Negeri Sembilan presents a different competitive environment. The state has traditionally leaned towards UMNO and BN, though recent years have witnessed PAS gaining ground in specific constituencies. Bersatu's intervention here, particularly through Perikatan Nasional, introduces additional complexity to state-level power calculations. The state government's composition and the distribution of ministerial positions between competing parties will likely emerge as contentious issues, especially if electoral results produce fragmented support across multiple Islamic-leaning formations.
Muhyiddin's pugilistic posture suggests Bersatu leadership believes competitive confrontation serves the party's long-term interests better than accommodation strategies. This calculation rests on several assumptions: that Bersatu possesses sufficient organizational capacity and popular appeal to gain ground against PAS; that regional electoral success will enhance the party's standing for future national contests; and that demonstrating independence and combative spirit will appeal to party members and supporters who might otherwise drift toward larger, more established organizations.
However, sustained inter-coalition warfare carries risks for both parties and for Perikatan Nasional's broader political viability. Excessive internecine conflict could fragment the anti-DAP vote in crucial constituencies, inadvertently benefiting opposition parties that neither Bersatu nor PAS considers aligned with their ideological orientation. The Malaysian electoral system, with its winner-take-all approach to parliamentary seats, punishes vote-splitting particularly severely. In tight three-way or four-way contests typical of contemporary Malaysian politics, aggressive Bersatu-PAS competition could produce outcomes neither party anticipates or desires.

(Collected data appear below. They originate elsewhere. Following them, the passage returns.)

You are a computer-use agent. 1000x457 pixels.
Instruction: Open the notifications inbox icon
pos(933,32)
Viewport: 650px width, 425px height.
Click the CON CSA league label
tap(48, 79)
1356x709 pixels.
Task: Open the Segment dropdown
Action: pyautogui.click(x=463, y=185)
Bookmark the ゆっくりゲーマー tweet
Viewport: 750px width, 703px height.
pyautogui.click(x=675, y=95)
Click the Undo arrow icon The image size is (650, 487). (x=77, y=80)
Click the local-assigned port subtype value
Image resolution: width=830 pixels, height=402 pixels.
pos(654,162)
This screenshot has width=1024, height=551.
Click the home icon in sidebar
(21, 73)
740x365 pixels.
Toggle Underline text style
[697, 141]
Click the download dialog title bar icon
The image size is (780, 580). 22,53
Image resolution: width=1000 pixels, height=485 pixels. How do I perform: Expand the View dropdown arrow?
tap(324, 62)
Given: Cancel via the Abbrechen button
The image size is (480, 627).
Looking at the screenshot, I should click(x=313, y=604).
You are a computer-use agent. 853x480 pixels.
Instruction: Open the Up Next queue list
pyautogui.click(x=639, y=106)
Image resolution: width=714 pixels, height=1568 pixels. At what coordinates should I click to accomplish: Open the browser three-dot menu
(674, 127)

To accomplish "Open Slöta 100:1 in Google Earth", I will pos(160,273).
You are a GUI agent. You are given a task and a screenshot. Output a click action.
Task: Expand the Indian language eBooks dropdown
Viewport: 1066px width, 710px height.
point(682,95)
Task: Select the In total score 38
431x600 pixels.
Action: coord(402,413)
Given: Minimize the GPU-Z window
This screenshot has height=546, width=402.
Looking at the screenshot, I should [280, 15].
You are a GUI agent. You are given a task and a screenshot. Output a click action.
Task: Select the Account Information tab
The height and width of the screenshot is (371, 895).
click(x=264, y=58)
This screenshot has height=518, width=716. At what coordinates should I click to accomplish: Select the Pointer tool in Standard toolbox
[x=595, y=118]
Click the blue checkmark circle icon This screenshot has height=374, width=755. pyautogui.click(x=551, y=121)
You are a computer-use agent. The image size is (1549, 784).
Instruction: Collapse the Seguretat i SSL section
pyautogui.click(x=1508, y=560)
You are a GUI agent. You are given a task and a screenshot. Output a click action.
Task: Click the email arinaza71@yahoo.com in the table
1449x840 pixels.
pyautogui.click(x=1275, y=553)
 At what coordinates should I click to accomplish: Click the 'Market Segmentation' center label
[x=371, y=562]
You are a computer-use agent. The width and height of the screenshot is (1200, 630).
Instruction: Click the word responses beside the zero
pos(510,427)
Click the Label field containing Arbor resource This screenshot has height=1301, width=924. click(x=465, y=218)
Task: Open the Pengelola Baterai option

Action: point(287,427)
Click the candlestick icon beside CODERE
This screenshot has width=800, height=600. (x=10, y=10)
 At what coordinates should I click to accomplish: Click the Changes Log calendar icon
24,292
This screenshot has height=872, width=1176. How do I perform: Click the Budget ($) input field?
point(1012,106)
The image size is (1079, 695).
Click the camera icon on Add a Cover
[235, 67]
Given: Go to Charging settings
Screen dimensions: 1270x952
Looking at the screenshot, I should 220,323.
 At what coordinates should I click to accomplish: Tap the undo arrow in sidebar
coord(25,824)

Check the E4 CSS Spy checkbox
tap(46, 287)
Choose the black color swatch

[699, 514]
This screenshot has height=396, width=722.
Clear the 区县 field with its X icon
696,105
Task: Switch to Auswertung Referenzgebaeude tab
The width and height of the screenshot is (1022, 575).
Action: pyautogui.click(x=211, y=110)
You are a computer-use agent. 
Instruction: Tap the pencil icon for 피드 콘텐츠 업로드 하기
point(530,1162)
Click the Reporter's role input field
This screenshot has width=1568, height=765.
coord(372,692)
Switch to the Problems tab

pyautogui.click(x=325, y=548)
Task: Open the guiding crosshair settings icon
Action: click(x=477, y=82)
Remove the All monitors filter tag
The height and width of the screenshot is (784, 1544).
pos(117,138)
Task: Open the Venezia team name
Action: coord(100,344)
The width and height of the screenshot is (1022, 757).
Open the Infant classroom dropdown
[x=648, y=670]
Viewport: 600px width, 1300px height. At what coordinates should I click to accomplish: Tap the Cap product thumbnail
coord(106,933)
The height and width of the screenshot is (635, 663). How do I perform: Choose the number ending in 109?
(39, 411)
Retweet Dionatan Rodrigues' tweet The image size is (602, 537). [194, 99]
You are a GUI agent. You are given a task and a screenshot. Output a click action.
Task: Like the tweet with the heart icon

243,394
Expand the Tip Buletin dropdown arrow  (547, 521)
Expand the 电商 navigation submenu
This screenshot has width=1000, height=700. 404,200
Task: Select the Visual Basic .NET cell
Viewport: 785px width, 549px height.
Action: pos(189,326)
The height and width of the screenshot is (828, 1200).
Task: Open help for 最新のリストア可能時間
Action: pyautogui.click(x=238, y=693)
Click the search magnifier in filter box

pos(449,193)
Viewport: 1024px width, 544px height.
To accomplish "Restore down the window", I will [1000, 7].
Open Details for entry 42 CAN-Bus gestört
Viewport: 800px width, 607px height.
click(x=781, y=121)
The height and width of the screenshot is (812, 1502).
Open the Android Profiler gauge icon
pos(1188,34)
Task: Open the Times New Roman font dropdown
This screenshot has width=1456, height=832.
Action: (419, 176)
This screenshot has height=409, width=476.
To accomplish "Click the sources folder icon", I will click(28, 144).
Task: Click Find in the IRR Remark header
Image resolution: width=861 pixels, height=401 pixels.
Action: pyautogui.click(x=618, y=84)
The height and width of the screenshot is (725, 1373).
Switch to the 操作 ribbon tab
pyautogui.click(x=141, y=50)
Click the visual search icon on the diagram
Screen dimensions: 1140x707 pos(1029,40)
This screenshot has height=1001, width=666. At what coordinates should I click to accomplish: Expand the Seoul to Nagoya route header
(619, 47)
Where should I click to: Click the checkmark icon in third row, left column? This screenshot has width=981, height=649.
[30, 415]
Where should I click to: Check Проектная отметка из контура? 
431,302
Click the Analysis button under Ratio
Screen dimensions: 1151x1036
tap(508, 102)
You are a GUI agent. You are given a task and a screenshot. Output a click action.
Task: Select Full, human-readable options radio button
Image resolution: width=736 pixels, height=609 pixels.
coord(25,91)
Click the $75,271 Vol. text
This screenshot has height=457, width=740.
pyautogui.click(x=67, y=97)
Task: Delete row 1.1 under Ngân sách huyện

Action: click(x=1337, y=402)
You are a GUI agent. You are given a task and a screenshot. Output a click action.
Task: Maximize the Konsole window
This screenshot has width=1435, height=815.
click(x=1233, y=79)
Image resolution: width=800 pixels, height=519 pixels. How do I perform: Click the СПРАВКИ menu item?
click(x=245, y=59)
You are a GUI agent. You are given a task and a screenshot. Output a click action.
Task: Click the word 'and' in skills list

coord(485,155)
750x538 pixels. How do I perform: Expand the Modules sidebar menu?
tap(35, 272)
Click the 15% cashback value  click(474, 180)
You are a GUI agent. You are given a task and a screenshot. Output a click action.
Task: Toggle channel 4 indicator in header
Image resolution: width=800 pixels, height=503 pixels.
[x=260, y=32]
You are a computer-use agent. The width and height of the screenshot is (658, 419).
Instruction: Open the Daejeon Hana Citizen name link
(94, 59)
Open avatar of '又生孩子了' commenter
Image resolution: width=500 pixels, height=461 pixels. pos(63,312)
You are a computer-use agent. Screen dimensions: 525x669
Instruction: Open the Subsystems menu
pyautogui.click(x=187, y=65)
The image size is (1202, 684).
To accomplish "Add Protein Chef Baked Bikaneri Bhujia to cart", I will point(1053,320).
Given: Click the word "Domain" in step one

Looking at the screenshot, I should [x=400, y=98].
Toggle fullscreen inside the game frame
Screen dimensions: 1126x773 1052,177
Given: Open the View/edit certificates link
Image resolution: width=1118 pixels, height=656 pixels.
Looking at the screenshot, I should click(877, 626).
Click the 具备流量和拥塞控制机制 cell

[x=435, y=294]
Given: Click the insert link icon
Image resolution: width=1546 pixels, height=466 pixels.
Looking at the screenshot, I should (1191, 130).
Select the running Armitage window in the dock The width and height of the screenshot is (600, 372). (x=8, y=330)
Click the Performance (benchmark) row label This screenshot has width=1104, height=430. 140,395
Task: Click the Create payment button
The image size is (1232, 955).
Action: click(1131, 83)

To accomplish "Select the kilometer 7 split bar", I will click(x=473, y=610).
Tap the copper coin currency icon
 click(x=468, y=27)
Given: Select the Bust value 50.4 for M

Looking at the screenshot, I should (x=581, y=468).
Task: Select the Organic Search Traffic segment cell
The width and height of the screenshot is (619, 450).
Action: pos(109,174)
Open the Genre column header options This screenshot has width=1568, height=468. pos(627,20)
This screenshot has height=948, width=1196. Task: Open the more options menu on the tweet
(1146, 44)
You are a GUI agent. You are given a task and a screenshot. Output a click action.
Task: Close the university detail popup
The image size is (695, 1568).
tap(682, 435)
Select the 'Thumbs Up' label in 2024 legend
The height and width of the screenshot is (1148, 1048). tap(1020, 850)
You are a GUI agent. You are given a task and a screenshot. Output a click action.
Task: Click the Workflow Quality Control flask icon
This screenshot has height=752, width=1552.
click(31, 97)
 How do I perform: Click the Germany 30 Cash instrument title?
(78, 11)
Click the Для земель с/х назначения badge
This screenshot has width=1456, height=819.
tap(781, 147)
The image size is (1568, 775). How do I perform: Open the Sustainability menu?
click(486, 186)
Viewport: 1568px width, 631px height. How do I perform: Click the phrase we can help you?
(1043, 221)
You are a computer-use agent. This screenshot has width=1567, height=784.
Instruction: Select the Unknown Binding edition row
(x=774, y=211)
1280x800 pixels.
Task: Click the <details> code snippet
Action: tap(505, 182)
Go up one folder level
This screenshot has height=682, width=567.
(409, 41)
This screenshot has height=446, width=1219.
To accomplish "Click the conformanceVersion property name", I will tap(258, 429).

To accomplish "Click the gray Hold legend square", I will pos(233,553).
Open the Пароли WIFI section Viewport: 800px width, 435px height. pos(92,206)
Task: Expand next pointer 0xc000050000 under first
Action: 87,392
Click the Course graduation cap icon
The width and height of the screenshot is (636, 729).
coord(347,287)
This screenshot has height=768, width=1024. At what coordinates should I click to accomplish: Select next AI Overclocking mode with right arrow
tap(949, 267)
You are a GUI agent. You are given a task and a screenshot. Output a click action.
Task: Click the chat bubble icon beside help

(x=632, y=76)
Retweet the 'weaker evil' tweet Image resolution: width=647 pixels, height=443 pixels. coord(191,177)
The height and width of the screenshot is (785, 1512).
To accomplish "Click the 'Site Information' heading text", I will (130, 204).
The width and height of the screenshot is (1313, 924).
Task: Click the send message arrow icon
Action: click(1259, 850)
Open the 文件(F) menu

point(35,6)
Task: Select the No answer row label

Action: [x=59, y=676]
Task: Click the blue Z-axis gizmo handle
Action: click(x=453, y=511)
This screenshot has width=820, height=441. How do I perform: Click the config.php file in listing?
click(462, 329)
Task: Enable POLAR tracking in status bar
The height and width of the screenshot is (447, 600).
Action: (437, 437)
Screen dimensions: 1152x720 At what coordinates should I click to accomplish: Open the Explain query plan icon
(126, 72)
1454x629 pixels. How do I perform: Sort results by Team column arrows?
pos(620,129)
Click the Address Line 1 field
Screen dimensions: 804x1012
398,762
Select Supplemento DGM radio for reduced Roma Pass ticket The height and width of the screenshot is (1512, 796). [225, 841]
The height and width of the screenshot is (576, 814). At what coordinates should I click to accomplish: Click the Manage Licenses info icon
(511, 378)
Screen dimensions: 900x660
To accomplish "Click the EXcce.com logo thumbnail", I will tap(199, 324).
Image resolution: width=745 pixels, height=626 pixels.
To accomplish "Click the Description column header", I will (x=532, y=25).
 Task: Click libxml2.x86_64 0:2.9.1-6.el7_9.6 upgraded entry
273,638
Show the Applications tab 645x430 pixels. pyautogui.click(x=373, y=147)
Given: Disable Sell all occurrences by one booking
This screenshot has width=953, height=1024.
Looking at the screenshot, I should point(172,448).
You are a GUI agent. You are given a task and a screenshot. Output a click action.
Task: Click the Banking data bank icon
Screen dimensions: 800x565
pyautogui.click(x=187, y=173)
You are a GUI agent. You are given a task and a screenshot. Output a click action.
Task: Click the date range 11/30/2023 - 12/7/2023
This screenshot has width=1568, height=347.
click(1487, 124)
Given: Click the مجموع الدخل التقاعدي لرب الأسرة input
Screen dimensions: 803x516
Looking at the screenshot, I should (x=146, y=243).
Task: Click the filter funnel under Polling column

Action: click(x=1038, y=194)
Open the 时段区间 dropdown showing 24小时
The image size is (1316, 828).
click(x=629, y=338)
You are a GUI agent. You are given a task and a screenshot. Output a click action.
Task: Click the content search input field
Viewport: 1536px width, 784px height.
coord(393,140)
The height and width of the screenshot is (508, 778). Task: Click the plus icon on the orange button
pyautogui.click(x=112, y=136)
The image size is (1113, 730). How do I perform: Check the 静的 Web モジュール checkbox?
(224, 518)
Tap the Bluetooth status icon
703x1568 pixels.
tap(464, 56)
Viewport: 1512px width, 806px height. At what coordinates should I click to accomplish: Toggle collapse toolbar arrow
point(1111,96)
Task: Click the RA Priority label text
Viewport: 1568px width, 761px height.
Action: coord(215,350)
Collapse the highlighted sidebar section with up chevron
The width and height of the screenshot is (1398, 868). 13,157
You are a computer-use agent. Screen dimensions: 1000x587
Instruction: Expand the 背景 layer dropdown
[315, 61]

The declaration also reflects broader patterns within Islamic-leaning Malaysian politics, where organisational jealousy and leadership rivalries frequently override programmatic coherence. Muhyiddin and PAS leadership represent distinct political generations and organizational traditions. Where older UMNO-aligned Islamic politics emphasized patronage networks and corporatist arrangements, both Bersatu and PAS aspire toward grassroots mobilization and ideological differentiation. Yet these parties compete for substantially overlapping constituencies, creating inevitable friction regarding representation, symbolic authority, and control over Islamic political discourse.
For Malaysian voters, Muhyiddin's confrontational positioning carries practical implications. The coming Johor and Negeri Sembilan elections will effectively function as trial contests for national political repositioning. Bersatu's performance will substantially influence calculations regarding Perikatan Nasional's national electoral viability. Poor results could accelerate internal party discussions regarding coalition arrangements or even party mergers; strong results would validate Muhyiddin's combative strategy and potentially embolden more aggressive Bersatu positioning in future contests.
The broader political context matters considerably. With Malaysia's next general election not constitutionally required until 2027, state-level contests provide valuable data regarding shifting voter preferences and evolving coalition dynamics. Bersatu's willingness to confront PAS directly signals that the party leadership remains committed to establishing Bersatu as a distinct political force rather than accepting subordinate status within larger coalitions. Whether this strategy generates electoral success or merely fragments the Islamic-leaning vote remains an open question that the coming state polls will partially illuminate.